The X800XL undoubtedly offers the best gaming "bang for buck" of the choices, but in his case this would be diminished by the fact he'd have to eat a loss on the sale of his used 6600GT. Also, he spent at least $50 more to get a SLI motherboard, and maybe bought a new power supply as well. That money is gone as well if he uses an ATI card on it. If you figure he loses $50 on sale of the card, $50 on the unused motherboard functionality, adding $100 to the cost of the X800XL doesn't seem quite as attractive.
Not to mention he would be going back to the 2002 feature set.
The same loss would apply to the 6800GT, but it being the fastest and most upgradeable solution offsets that as well.

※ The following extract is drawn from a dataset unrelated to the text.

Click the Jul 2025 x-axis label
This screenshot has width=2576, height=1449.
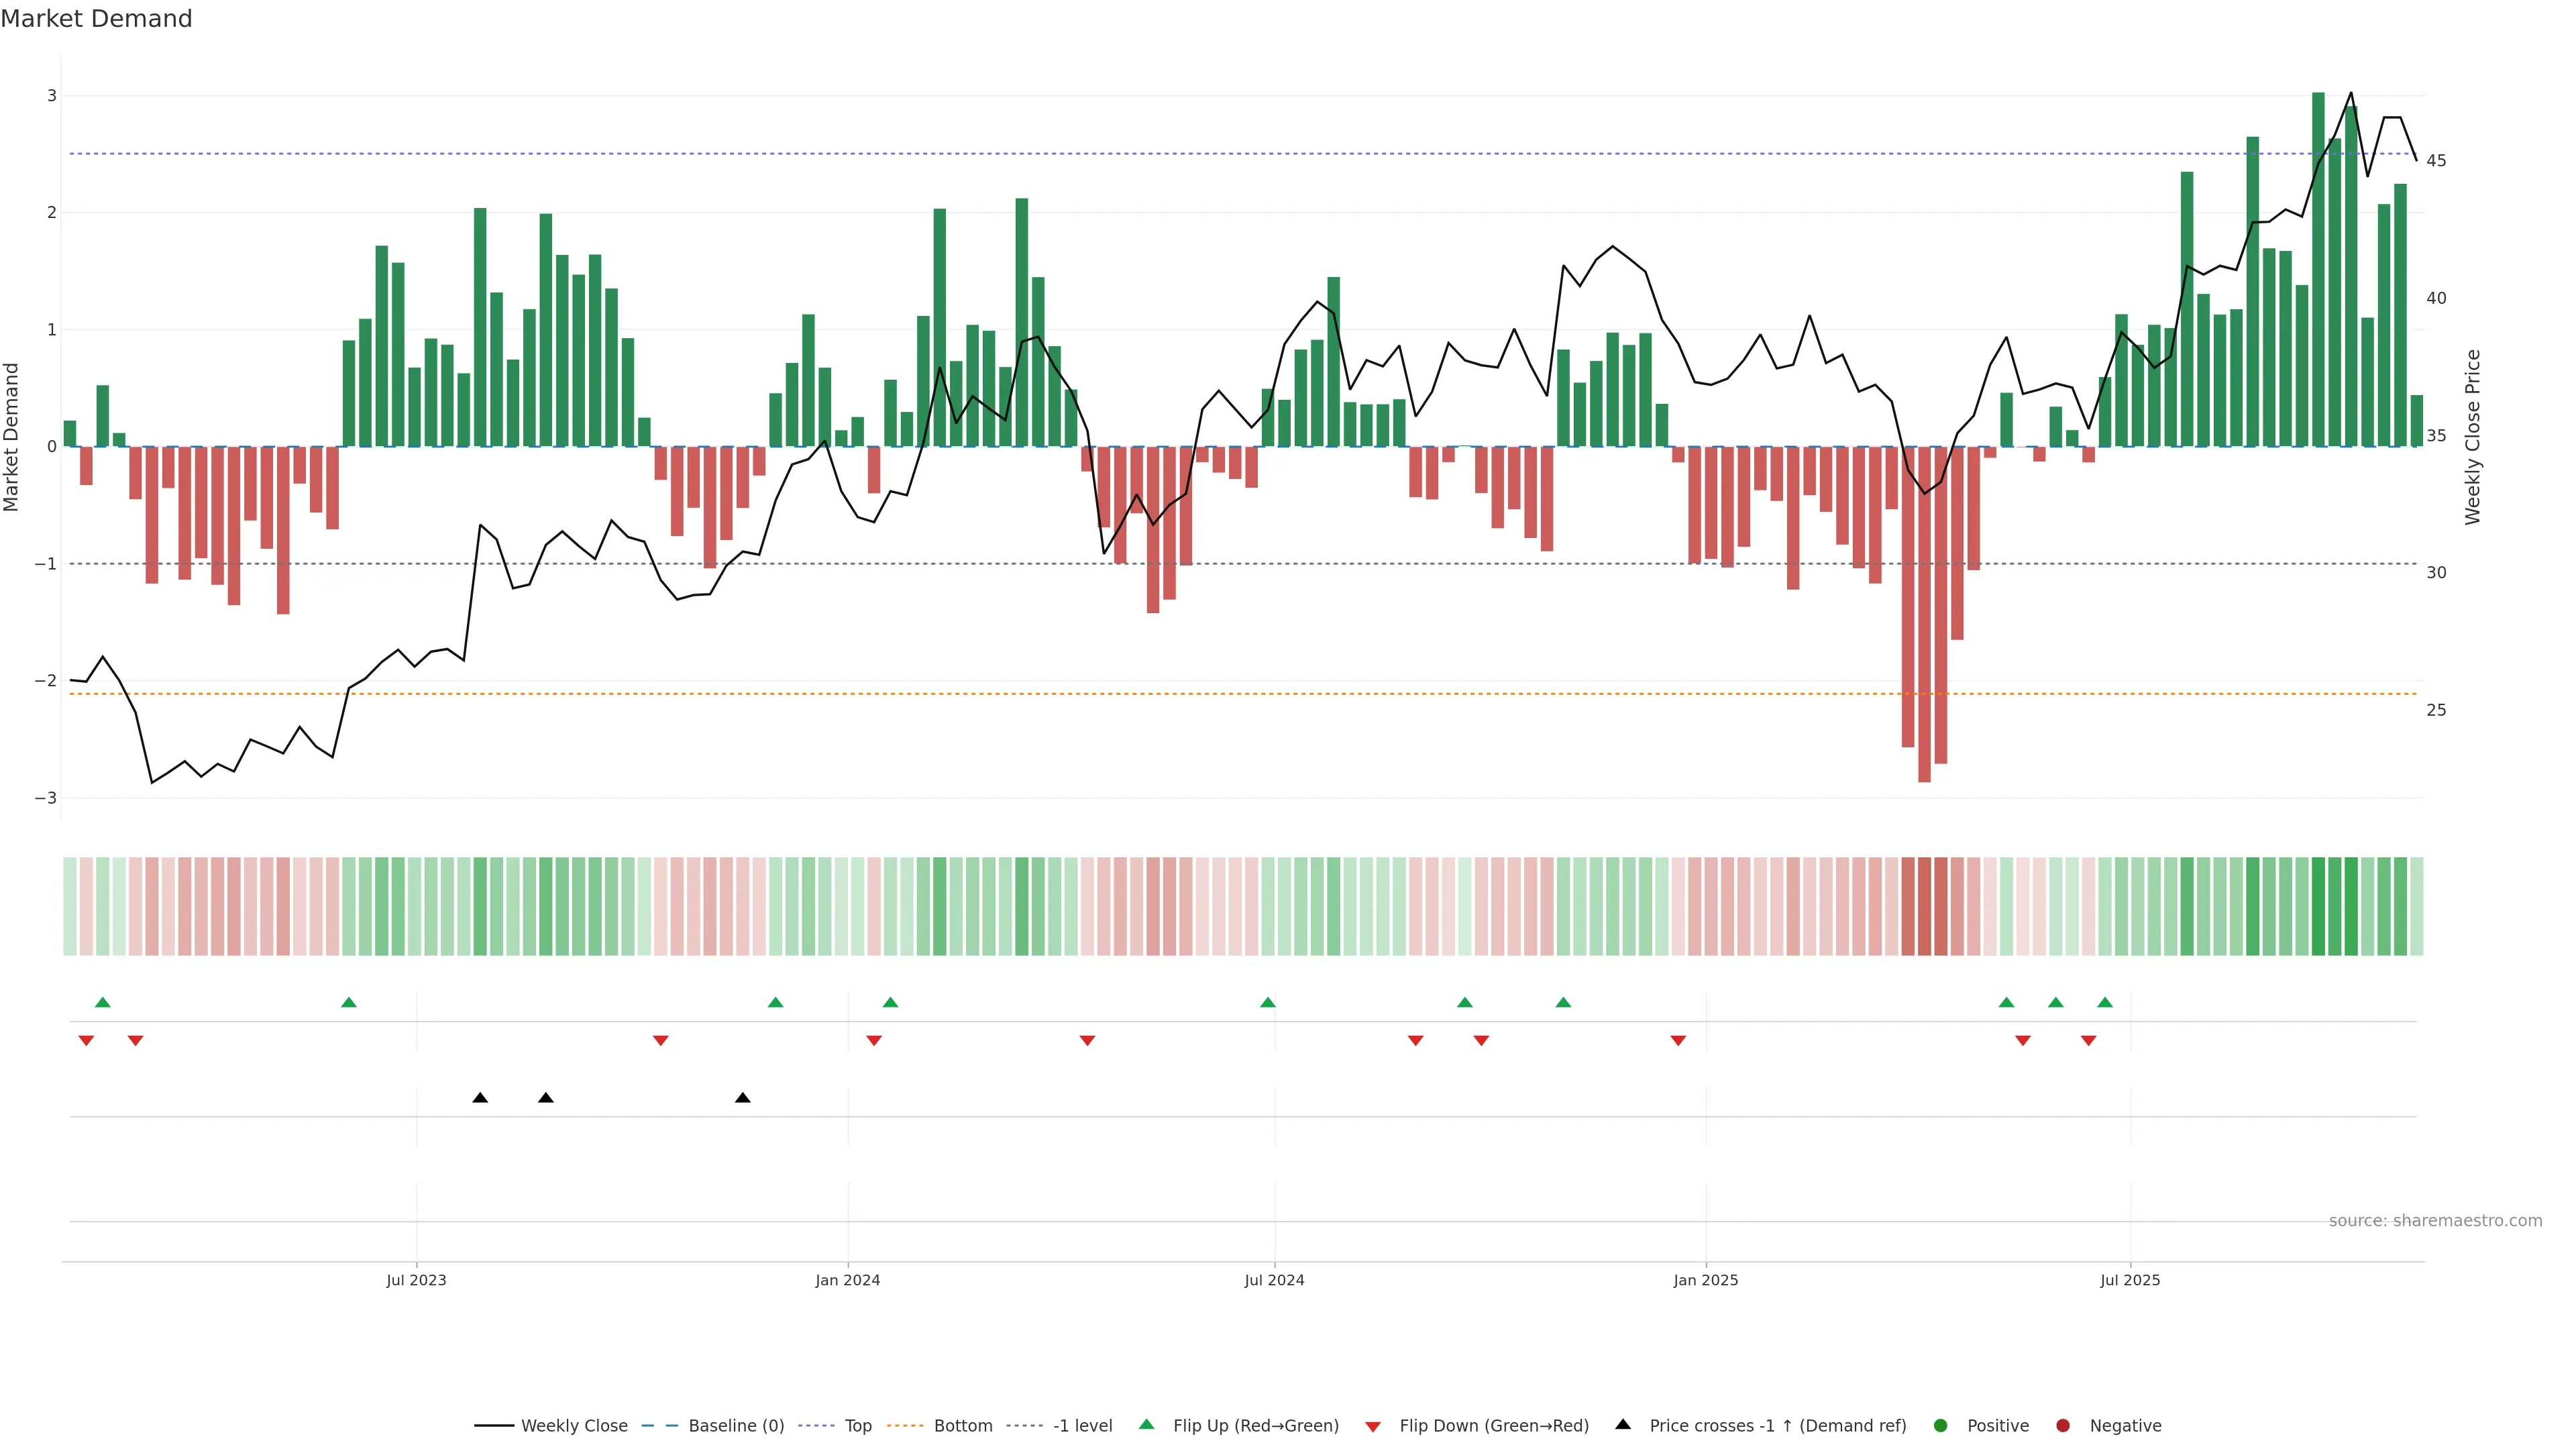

IMO, his best option is to get another 6600GT and use his SLI. Here's why:
1. I don't think he'd notice the gaming difference 99% of the time. A look at the the benchmarks where the the average fps are at or above 50
HERE will show I'm right about that.
2. Doesn't lose money on sale of original and motherboard
3. If he likes to game at 16X12 0X?X, the 6600s may well be faster and smoother than the other two
4. If he's using his computer as a way to watch video at college, the 6600s have the most advanced video feature set.
5. The 2002 feature set of the ATI cards is starting to show it's age: HDR in Far Cry, SM3 in Far Cry, Painkiller, Splinter Cell 3, Soft Stencil Shadows in Chronicles of Riddick, gameplay in general in Doom3 and Doom3 based games, MS standard- all of these tell me I want to have SM3 and 32 bit in 2005
6. As a 6600GT SLI user, I disagree with his "compatibility" issues. If he would download the latest drivers and look in the nVapps.xml file in his system 32, he'd see a pages long list of preset profiles for games that do SLI "out of box" now. He can force SLI on all games with Coolbits. He can point and click to create profiles with utilities. SLI compatibility issues is largely a myth told by people who don't have SLI. While it's true SLI doesn't seem to overly benefit some ancient games, a 6600GT offers smoking play on them anyway, remember on 6600GT is in general as fast(er) than a 9800Pro, last gens best.
If he were a guy upgrading his aging AGP set, and wanted the highest bang for buck ratio and PCIE, I'd say that this week the X800XL on a single slot board offers that.
However, he has 2/3 of a 6600GT SLI rig, and losing money to play with a midrange ATI card doesn't make sense to me. The cost, 2002 features, and performance advantage mainly being at unplayable settings on a couple games would kill that idea for me.